BY Nancy Scola | Tuesday, September 21 2010

Lady Gaga's campaign to rally the masses against "Don't Ask Don't Tell" recently ran into a snag when the New Yorker's calls to her home-state senators found busy signals and full voicemailboxes. The Senate telephone system, though, is about to get an upgrade intended to help senators and staffers better cope with the influx of calls someone like Gaga can direct towards Capitol Hill.

In the coming weeks, the Senate will get a new voicemail system, Assistant Sergeant at Arms and Senate CIO Kim Winn tells me, that employs the same sort of visual voicemail system that has freed millions of iPhone users from the agony of having to navigate through full voicemail boxes linearly, message by message. The system will also be bigger bandwidth, able to handle far more than the 100 to 200 calls that, Winn reports, max out a Senate office's main mailbox right now.

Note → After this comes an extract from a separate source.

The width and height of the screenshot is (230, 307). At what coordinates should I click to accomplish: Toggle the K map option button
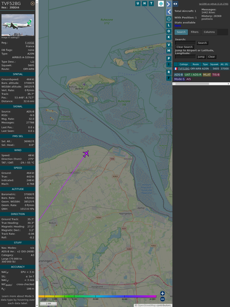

Of course, Senate offices have a responsibility to practice good voicemail message hygiene, cleaning through boxes with diligence so callers like Lady Gaga don't hear, "The mailbox belonging to Senator Gillibrand is full. Goodbye." But the inadequacy of a congressional call-cap measured in the hundreds sets itself in stark relief when you consider that Gaga has 6.4 million people who follow her on Twitter.

Making something as old-school as voicemail more robust isn't a technological adjustment that the Senate expected to have to make in the Internet era, admits Winn. "The speculation [in the Senate] for a number of years is that people would stop calling," he says. "They'd email, they'd go online."

But Winn tells me that the trend they're seeing is, instead, that "the volume of calls keeps going up." Beyond Gaga's online call-to-action, click-call tools have gained traction in online activism in recent years, such as with Advomatic's tool by that name. Talk radio and cable TV also do their part to drive calls to Congress. Add to that an American people who seem willing to tap into their cellphone minutes or use their unlimited Vonage voice-over-IP plans to ring up Washington. "My educated guess," says Winn, "is that since people have stopped paying long-distance, there are fewer impediments to calling. You can be stopped at a light, and someone on the radio says, 'Call your senator,' and you can do it right then, right from your car."

Faced with the influx, Senate office's have chosen, often, to let the phone ring. "The voicemail system is catching more calls," says Winn. The goal, now, is to equip the United States Senate with the tools it needs to handle Lady Gaga.